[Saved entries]
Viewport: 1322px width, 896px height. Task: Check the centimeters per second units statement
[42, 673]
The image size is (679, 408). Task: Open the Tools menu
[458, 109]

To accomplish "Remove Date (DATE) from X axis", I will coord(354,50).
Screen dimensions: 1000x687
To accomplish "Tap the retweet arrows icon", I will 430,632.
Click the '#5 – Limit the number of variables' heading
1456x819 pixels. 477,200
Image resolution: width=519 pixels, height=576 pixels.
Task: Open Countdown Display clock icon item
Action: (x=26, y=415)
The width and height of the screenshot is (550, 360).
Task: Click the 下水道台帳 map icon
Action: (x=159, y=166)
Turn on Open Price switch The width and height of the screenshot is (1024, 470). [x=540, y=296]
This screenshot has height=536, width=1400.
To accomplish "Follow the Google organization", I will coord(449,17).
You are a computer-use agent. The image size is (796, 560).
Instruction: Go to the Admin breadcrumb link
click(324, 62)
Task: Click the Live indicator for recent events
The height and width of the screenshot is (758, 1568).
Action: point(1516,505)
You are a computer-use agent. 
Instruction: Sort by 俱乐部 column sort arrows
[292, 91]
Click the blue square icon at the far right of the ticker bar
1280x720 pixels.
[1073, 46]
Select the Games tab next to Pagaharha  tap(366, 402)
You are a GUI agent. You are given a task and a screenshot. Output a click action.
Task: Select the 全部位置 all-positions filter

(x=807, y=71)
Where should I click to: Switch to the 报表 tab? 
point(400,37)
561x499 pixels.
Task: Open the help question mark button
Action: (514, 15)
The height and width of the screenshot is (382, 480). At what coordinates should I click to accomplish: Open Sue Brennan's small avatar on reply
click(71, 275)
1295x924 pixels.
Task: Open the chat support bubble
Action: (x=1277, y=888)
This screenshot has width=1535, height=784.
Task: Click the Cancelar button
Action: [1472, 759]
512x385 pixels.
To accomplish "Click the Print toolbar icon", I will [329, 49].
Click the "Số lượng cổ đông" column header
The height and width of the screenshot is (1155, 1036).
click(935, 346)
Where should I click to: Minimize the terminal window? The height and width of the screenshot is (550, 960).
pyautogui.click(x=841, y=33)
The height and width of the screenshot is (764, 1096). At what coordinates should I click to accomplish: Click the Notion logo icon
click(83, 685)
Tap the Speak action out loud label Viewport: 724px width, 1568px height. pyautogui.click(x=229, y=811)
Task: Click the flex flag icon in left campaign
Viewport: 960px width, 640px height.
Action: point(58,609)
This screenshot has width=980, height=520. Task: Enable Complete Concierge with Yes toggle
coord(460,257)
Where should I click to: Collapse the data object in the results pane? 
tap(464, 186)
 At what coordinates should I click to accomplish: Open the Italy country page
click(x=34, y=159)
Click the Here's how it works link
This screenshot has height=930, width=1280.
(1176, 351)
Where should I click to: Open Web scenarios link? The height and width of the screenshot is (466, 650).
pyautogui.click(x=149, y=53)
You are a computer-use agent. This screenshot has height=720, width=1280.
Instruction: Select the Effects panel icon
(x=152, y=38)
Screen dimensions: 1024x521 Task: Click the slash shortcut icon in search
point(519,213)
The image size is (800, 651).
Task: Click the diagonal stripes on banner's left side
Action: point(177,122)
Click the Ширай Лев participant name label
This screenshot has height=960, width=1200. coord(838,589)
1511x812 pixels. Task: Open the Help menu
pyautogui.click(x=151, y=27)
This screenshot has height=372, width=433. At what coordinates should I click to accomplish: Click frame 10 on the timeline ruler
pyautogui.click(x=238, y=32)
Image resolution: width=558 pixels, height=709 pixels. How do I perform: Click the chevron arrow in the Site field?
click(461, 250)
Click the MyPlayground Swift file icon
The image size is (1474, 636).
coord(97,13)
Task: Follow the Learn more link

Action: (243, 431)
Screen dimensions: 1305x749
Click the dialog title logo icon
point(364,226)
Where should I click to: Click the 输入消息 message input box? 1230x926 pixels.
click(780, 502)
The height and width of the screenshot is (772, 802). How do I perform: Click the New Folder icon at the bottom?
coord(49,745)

_Task directions_:
Count how many lines in the records above hold the word "computer", and answer with that number alone.

_Answer for the task_:
3